The appeal to “standard procedures” reveals the cultural difference in play here. When Indians look at how Dr. Khobragade was arrested, they see an unnecessary, even outrageous, use of force and violation of her personal dignity. Why arrest her by surprise while she was taking her young children to school, and why handcuff her? Since there was no good reason to do that, they assume we intended to inflict abuse upon her for some hidden purpose, maybe one connected to her status as a Dalit, or untouchable (not that any of the Americans involved – with the possible exception of the Indian-born U.S. Attorney – would have known or cared about her caste identification).

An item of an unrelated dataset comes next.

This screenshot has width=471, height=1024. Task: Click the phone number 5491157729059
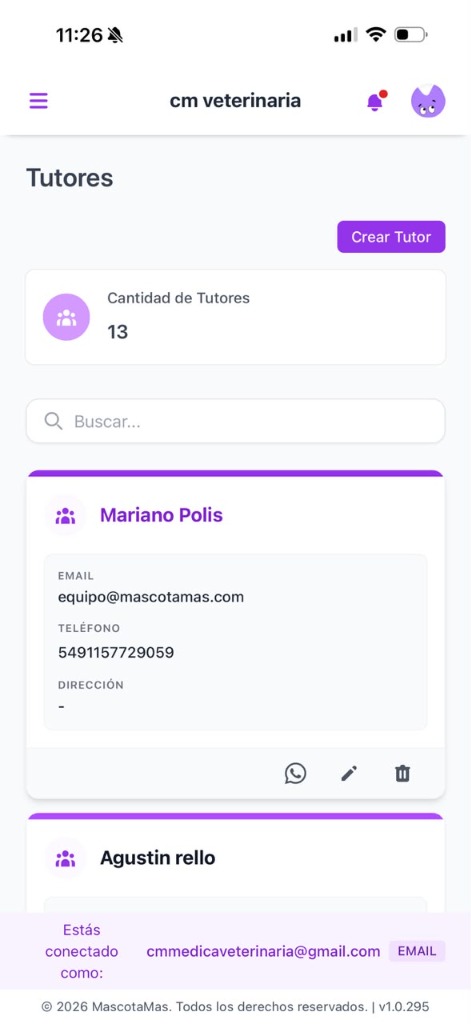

But to the Americans involved, the arrest was an impersonal matter. Just mindless, mechanical, process. Individuals have no need, or even opportunity, to exercise judgment when they simply follow procedure. The fact that Dr. Khobragade was treated exactly like everyone else who was under arrest and being processed at the U.S. Courthouse that day is assumed to be a solid defense against any charge of mistreatment, because standard procedure absolves the individuals who implement it of personal responsibility. “I’m not paid to think,” as some people say. If the arrestee and her home country infer any actual motive from our treatment of her, well, that’s their problem. They give us too much credit for independence.

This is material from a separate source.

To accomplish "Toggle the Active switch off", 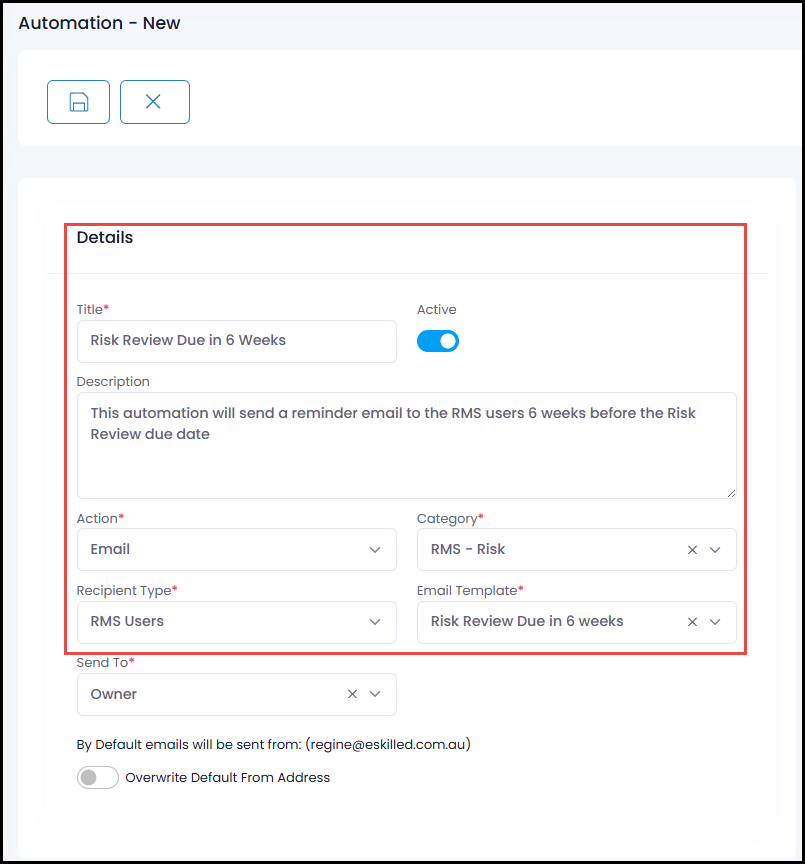I will tap(437, 341).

Fifth, the Indian press is reporting details of an e-mail Dr. Khobragade sent to collegues in which she describes the prisoner intake procedures and says that she broke down in tears many times. The strip-searching part of her arrest has now overwhelmed all other considerations, including the main one of her alleged visa fraud, in the Indian mind.
This business is escalating from a diplomatic incident into a Mexican soap opera.